Une source particulièrement importante d’espoir palestinien est l’impact croissant du mouvement non-violent BDS dirigé par les Palestiniens, qui vise à mettre fin au régime israélien d’occupation militaire, de colonialisme et d’apartheid et à défendre le droit des réfugiés palestiniens à rentrer chez eux. Les fonds souverains en Norvège, au Luxembourg, aux Pays-Bas, en Nouvelle-Zélande et ailleurs se sont désinvestis des entreprises et des banques israéliennes ou internationales impliquées dans l’occupation israélienne. Les églises traditionnelles d’Afrique du Sud ont approuvé le BDS, tandis que les principales églises des États-Unis, y compris l’Église presbytérienne et l’Église méthodiste unie, se sont désengagées des entreprises américaines complices et / ou des banques israéliennes. La ville de Dublin en 2018 est devenue la première capitale européenne à adopter le BDS, tandis que des dizaines d’autres villes et des centaines d’institutions culturelles et d’espaces publics à travers l’Europe se sont déclarées zones franches d’apartheid israélien. BDS a obtenu l’aval des principales fédérations syndicales internationales en Afrique du Sud, en Amérique latine, en Inde, en Europe, au Canada et aux États-Unis. Des milliers d’artistes, d’universitaires et des centaines de gouvernements étudiants, de groupes LGBTQI + et de mouvements de justice sociale à travers le monde ont également approuvé les mesures de responsabilisation du BDS.
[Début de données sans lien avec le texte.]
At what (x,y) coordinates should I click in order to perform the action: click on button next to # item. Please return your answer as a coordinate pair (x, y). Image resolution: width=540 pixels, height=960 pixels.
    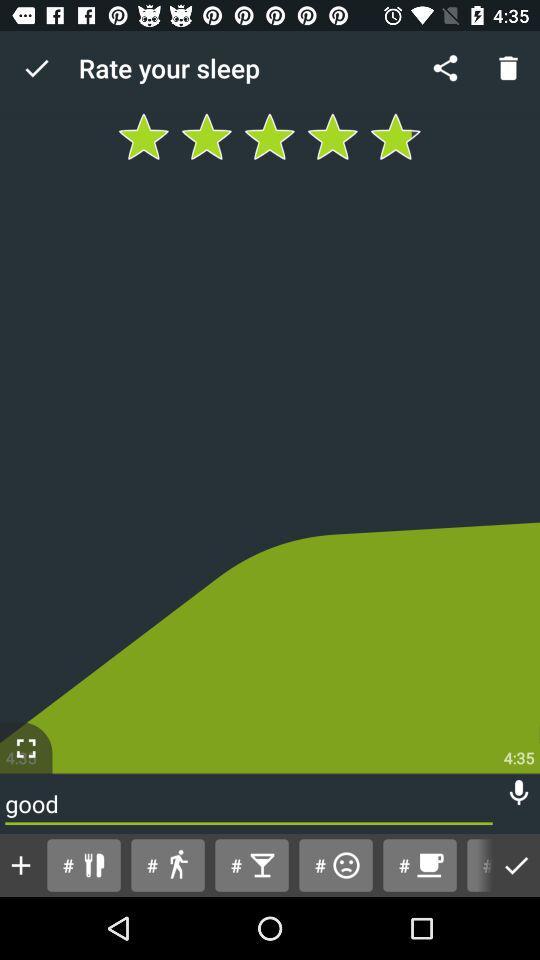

La principale contribution du mouvement BDS à la libération palestinienne, cependant, est son rôle dans la décolonisation des esprits palestiniens de l’impuissance profondément ancrée et dans la conduite d’une praxis radicale de résistance, de transformation et d’émancipation globalisée et intersectionnelle.
Aujourd’hui, plus que jamais, les Palestiniens disent au monde que la vraie solidarité avec notre lutte pour la liberté, la justice et l’égalité est synonyme de BDS. Nous brisons chaque jour notre mur de peur et nous avons besoin non seulement de «plus de courage», comme mon parent d’Acre l’a dit, mais d’une éruption de solidarité significative qui met fin à toute complicité dans l’oppression d’Israël.